### Extract provided
## start

POST /v1/text-to-speech/{voice_id}/stream
Content-Type: application/json
x-sup-api-key: [YOUR_API_KEY]

{
  "text": "Thank you for calling.",
  "language": "en",
  "style": "happy",
  "model": "sona_speech_1",
  "voice_settings": {
    "pitch_shift": 0,
    "pitch_variance": 1,
    "speed": 1
  }
}

Response

  • The response body is returned as a binary chunk, with the default format being wav
  • If you include output_format=mp3 as a query parameter, the response can be returned in MP3 format

Notes

  • A 400 error will occur if the text length exceeds 300 characters.
  • The API can be called without specifying style, but the default style may vary by character.
    Please use the Get Voices API to check the default (the first value in the style array is the default).
  • The returned audio file can be saved or played directly. (Appropriate handling may be required depending on the client.)

Headers

x-sup-api-key
string
required

API key for the service

Path Parameters

voice_id
string
required

Query Parameters

output_format
enum<string>
default:wav

The desired output format of the audio file (wav, mp3). Default is wav.

Available options:
wav,
mp3

Body

application/json

Response

200
audio/wav

Streaming audio data in binary format

The response is of type file.

## end

### Set problem A
According to the text-to-speech API extract, what happens if the text length exceeds 300 characters?
The text and the listing come from separate sources.

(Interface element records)
## start

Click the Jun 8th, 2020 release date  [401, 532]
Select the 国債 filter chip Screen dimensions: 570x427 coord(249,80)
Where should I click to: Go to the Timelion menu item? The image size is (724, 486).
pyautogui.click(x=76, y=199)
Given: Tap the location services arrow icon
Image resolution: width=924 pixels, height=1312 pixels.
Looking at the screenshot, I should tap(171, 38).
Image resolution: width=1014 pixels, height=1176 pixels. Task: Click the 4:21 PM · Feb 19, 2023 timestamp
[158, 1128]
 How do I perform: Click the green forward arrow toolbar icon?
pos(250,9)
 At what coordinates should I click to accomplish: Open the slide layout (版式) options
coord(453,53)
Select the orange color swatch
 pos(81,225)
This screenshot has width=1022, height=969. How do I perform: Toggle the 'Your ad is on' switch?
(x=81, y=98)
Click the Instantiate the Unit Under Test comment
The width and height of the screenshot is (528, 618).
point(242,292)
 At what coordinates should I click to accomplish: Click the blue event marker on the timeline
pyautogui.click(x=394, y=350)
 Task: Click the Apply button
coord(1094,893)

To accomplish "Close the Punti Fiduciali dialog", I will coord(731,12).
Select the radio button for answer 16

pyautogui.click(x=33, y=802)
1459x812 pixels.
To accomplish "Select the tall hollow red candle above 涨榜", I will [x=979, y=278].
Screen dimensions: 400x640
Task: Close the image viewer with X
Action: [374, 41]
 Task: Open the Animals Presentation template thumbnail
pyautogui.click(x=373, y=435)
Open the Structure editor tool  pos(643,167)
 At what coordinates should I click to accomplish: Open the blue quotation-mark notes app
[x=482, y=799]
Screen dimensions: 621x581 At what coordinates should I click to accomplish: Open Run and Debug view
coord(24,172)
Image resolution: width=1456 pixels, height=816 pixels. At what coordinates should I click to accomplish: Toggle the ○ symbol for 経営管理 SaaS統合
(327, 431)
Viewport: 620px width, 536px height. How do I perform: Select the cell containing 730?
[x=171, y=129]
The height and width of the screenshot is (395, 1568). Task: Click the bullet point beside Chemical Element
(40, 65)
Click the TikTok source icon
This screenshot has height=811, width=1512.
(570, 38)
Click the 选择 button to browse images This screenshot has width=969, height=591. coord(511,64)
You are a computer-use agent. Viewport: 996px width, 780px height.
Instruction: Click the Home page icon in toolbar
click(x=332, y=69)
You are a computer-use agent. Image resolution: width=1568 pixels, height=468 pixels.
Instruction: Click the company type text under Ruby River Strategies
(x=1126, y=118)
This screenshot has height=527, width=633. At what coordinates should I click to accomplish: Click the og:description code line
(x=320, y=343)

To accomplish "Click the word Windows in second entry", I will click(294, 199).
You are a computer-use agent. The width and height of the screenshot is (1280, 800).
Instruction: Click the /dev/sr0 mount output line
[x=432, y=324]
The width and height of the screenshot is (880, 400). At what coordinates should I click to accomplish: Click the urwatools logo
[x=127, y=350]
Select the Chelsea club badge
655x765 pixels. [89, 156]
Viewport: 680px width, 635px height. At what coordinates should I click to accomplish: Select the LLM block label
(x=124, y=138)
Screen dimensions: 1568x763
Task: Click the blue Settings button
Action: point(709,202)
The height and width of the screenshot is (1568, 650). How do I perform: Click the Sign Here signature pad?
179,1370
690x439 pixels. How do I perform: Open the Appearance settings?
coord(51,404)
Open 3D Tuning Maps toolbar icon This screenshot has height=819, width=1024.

## end

### Set problem B
Edit the listing from its first line through the line containing "pyautogui.click(x=76, y=199)", replacing "release date" with "publication date" and leaving everything else unchanged. Give only those lines.

### Task response A
A 400 error occurs.

### Task response B
Click the Jun 8th, 2020 publication date  [401, 532]
Select the 国債 filter chip Screen dimensions: 570x427 coord(249,80)
Where should I click to: Go to the Timelion menu item? The image size is (724, 486).
pyautogui.click(x=76, y=199)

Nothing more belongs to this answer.